Android: Netrunner might be better than all of them.
It's good enough that I'm not working at all on my FC campaign or even looking through systems to switch to when the campaign is over. I'm just looking through these NBN cards, trying to figure out exactly how much tracing is enough tracing and how many bioroids I should be running in this Haas-Bioroid deck I'm considering. [1] I'm peeking at Shaper cards to steal for my Anarch deck, which I'm hoping will set enough fires that any corp I face will collapse.
Compared to Magic the Gathering, A:N is elegant and creative. In MtG, most of the challenge is in deckbuilding and sideboarding; deck archetypes are strong or weak to each other in varying arrays and there's nothing you can do about it in-game. You have to sideboard in or out cards after losing, and you're still playing pretty much the same deck and so are they.
In A:N, though, you don't really sideboard anything, and you're not expected to. Decks are flexible and play differently every time, because the game puts a massive focus on deception and reading your opponent.

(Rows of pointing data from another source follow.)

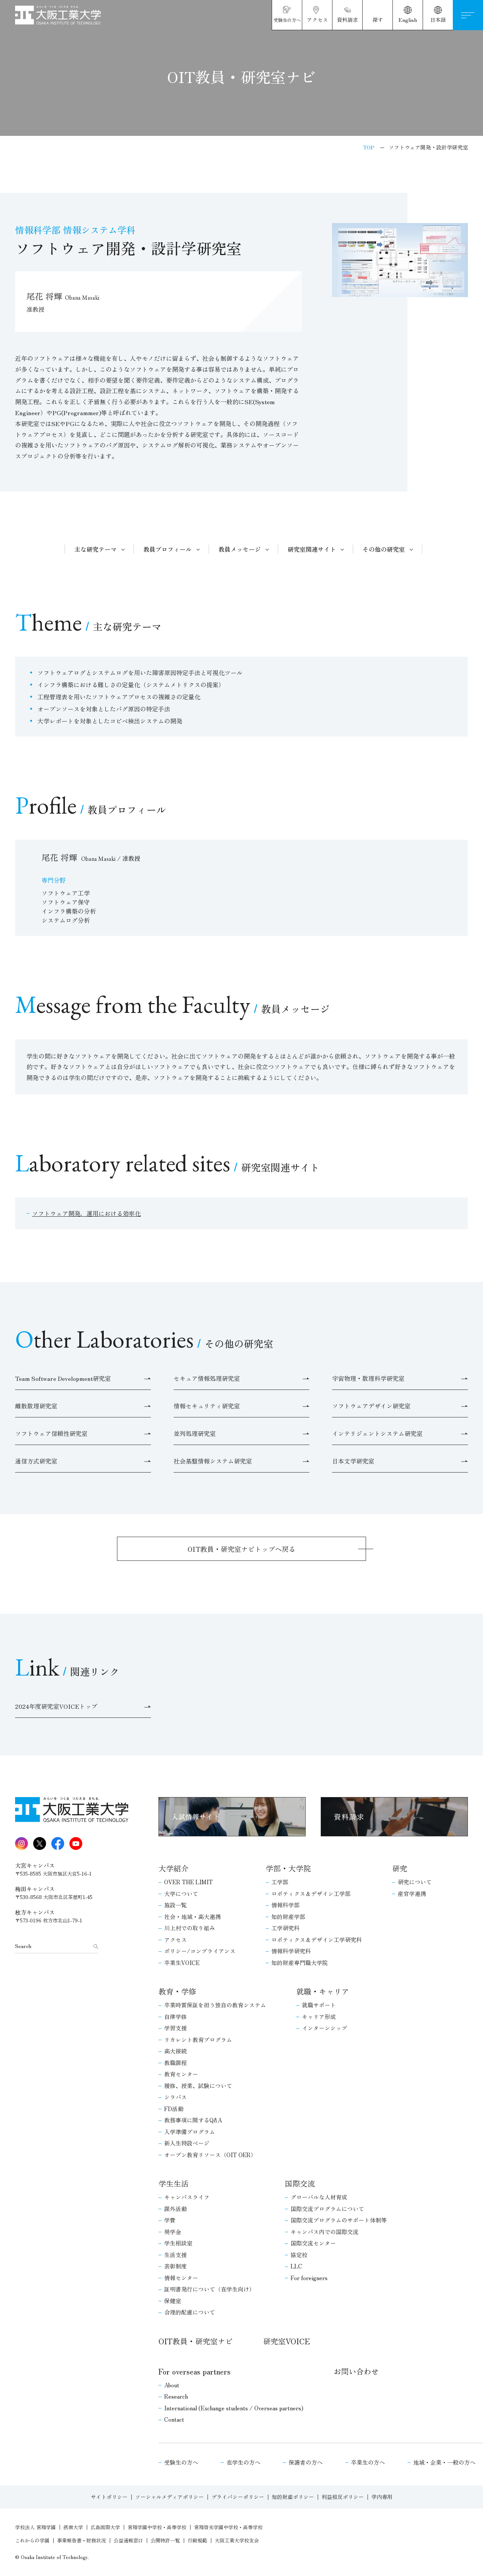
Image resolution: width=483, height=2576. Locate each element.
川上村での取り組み (189, 1928)
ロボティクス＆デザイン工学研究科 (316, 1940)
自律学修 (175, 2016)
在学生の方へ (243, 2462)
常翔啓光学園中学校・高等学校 (228, 2527)
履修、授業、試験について (198, 2086)
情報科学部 (285, 1905)
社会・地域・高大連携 (192, 1916)
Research (176, 2396)
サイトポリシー (109, 2497)
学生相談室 (178, 2243)
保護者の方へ (306, 2462)
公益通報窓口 (128, 2540)
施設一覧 (175, 1905)
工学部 (279, 1882)
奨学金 (172, 2232)
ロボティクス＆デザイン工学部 (311, 1893)
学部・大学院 (288, 1868)
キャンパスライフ (186, 2197)
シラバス (175, 2097)
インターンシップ (324, 2028)
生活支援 (175, 2255)
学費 (169, 2220)
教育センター (181, 2074)
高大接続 (175, 2051)
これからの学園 (32, 2540)
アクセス (175, 1940)
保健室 (172, 2301)
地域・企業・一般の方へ (444, 2462)
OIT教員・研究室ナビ (195, 2341)
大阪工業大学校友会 (237, 2540)
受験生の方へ (181, 2462)
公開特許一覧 (165, 2540)
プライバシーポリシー (237, 2497)
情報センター (181, 2278)
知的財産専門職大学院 (299, 1963)
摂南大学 (73, 2527)
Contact (174, 2419)
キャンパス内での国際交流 (324, 2232)
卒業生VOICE (182, 1963)
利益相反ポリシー (342, 2497)
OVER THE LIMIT (188, 1882)
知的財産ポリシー (293, 2497)
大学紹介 (173, 1868)
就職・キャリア (322, 1991)
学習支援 (175, 2028)
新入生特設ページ (186, 2143)
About (171, 2385)
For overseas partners (194, 2371)
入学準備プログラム (189, 2132)
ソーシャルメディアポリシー (169, 2497)
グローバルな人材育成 (319, 2197)
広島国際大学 (105, 2527)
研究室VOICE (286, 2341)
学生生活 (173, 2183)
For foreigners (309, 2278)
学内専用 (381, 2497)
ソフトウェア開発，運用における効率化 (86, 1213)
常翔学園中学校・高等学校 (157, 2527)
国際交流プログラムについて (327, 2209)
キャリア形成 (319, 2016)
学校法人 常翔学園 (35, 2527)
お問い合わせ (356, 2371)
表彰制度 (175, 2266)
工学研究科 (285, 1928)
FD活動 (173, 2109)
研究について (415, 1882)
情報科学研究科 (291, 1951)
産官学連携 (412, 1893)
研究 (399, 1868)
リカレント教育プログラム (198, 2040)
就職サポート (319, 2005)
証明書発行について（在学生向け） (209, 2289)
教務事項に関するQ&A (193, 2120)
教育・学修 (177, 1991)
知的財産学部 (288, 1916)
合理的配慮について (189, 2312)
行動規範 (197, 2540)
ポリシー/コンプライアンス (199, 1951)
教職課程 (175, 2063)
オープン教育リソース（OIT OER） (210, 2155)
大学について (181, 1893)
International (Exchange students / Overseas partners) (233, 2408)
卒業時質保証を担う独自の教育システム (215, 2005)
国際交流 (300, 2183)
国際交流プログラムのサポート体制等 (339, 2220)
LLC (296, 2266)
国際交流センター (313, 2243)
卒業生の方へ (368, 2462)
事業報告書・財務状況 (81, 2540)
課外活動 (175, 2209)
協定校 (299, 2255)
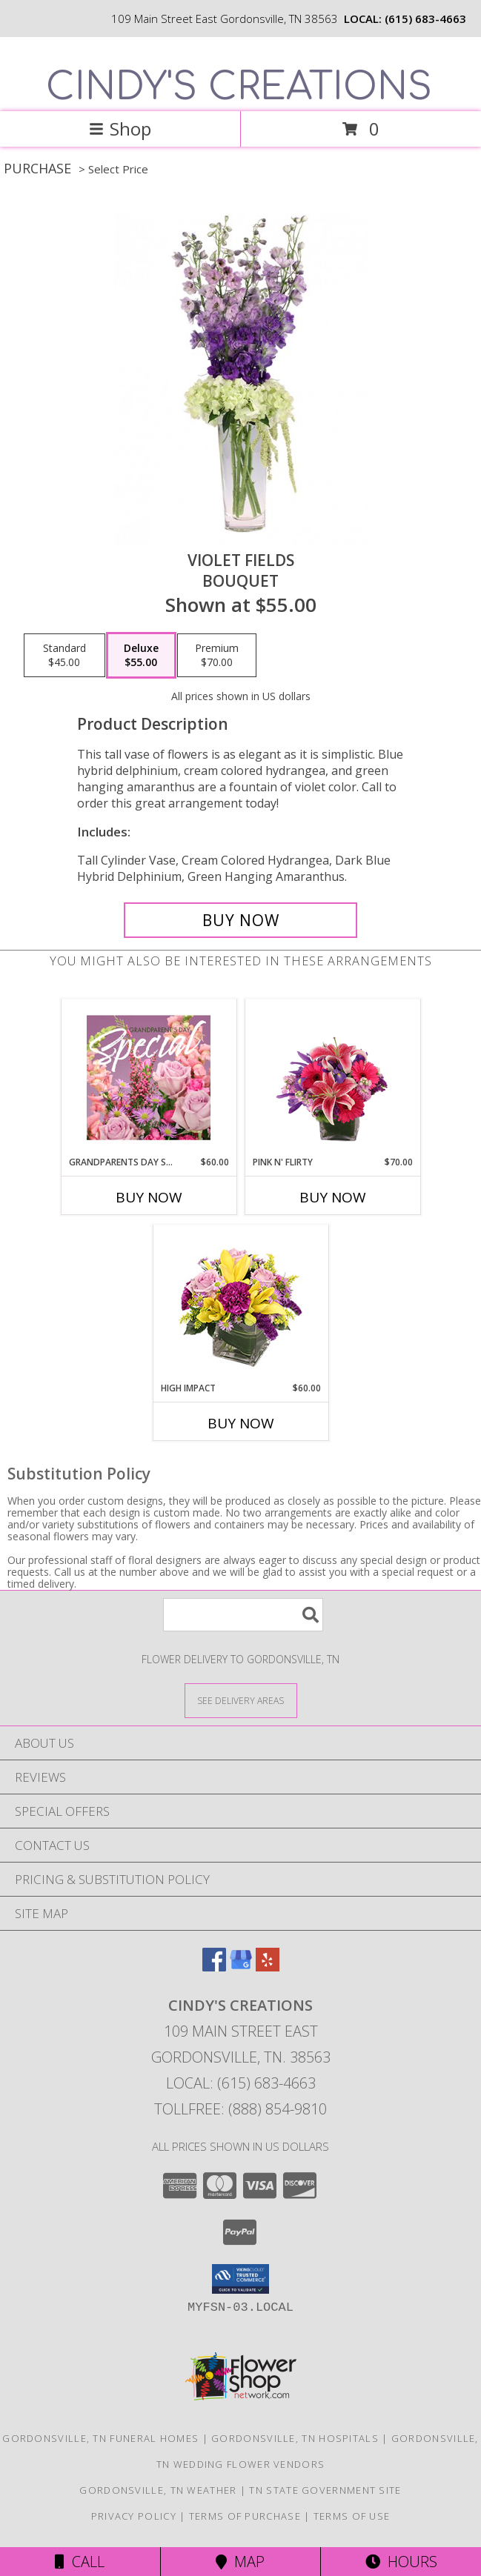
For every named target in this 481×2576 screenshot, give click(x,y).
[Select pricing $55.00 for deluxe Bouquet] (141, 655)
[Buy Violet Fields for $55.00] (240, 920)
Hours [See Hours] (401, 2562)
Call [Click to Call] (80, 2562)
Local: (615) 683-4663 (241, 2083)
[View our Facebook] (214, 1966)
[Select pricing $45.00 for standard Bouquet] (64, 655)
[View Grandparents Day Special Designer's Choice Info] (148, 1077)
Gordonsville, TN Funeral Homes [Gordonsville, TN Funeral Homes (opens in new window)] (100, 2438)
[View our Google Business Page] (241, 1966)
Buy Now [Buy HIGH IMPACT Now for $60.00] (241, 1423)
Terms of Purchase (245, 2516)
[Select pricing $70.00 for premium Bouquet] (217, 655)
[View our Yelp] (267, 1966)
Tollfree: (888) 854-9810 (240, 2109)
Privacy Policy (133, 2516)
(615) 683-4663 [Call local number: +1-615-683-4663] (425, 18)
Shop (120, 128)
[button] (240, 2279)
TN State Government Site (325, 2490)
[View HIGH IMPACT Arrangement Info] (240, 1303)
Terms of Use (352, 2516)
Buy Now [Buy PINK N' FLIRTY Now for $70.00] (332, 1197)
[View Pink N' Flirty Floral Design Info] (332, 1077)
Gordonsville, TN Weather (157, 2490)
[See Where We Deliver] (241, 1700)
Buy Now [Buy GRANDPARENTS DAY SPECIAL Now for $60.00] (149, 1197)
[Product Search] (243, 1614)
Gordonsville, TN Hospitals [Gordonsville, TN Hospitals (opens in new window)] (295, 2438)
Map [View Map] (240, 2562)
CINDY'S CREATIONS (239, 87)
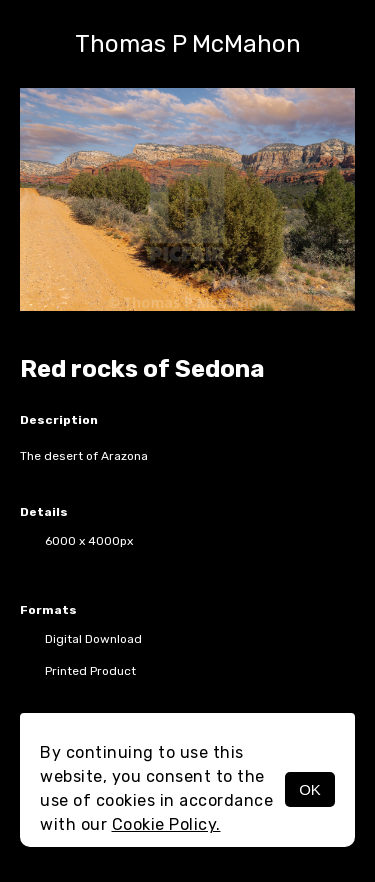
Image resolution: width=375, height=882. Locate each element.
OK (310, 789)
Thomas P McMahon (188, 44)
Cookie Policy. (166, 824)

I distinctly remember playing MtG once: I was playing monored aggro and he was playing some sort of white midrange. [2] The dude across from me had been holding back these two cards from the beginning of the game. I recognized that they were probably Wrath of God and then either Akroma or Serra's Angel, so I played around it by pretending I didn't notice but not playing any more cards. Predictably, he wrathed, so next turn I played another hasted creature. He played his angel (I forget which) but it didn't matter because in response to that I just used my last burn spell. I win, dickhead. [3]
Anyways, every round in A:N is like that because the Corp is playing most of its cards face down and the more dynamic and reactive Runner has a plethora of options available to them. Every single turn you are asked "Do you feel lucky?" as you gauge what level of risk you're willing to put on the table. Every single turn your opponent has to decide if you're playing real threats, if you're feinting, or if it's a feint within a feint. It is a turn-based fighting game, and reading your opponent (and reading their reads of you) is essential to overcoming them.
It's a very good game. I hope that I can continue playing it and that my gaming partner will continue to show interest in it! [4]
[1]Answers: "There's no such thing as too much tracing," and "As many as you can reasonably justify, plus two more for good luck."
[2] I usually played a goblin deck. Onslaught block had only recently started, so there were a lot of neat things going on with the tribal subtype. We played kitchen sink casual magic, which is basically Legacy. But without the banlist. Nobody had money enough to buy Black Lotus or anything with Mox in its name, and we only had a vague understanding of things like mana curve or efficiency, so it ended up generally being a good-spirited rumble. My opponent in this story was a smug, tubby, tall dude who always had really fancy sleeves and occasionally used a foil-heavy combo deck he was really proud of, even though it didn't go off half the time because I was just playing aggro and if you needed more than a handful of turns to win, I'd have battered you to death with fast, efficient goblins like always. He was ok, but had sort of a Dennis from Always Sunny vibe; you could tell he thought he was better than everybody else for some reason and I guess he thought everybody admired him or something but nobody really liked him and we only hung out with him when we were playing Magic. Ah, memories.
[3] I've never been one for gloating, or basking in my glory. Win or lose, I just want to improve my play. That's the kind of guy I am; stubborn and self-critical. A lot of things in my life are like that, now that I think about it.
[4] I only play with the one person right now, and online, but I imagine that I can find some more people who are tolerant of newcomers and won't tease me when I make staggeringly stupid mistakes!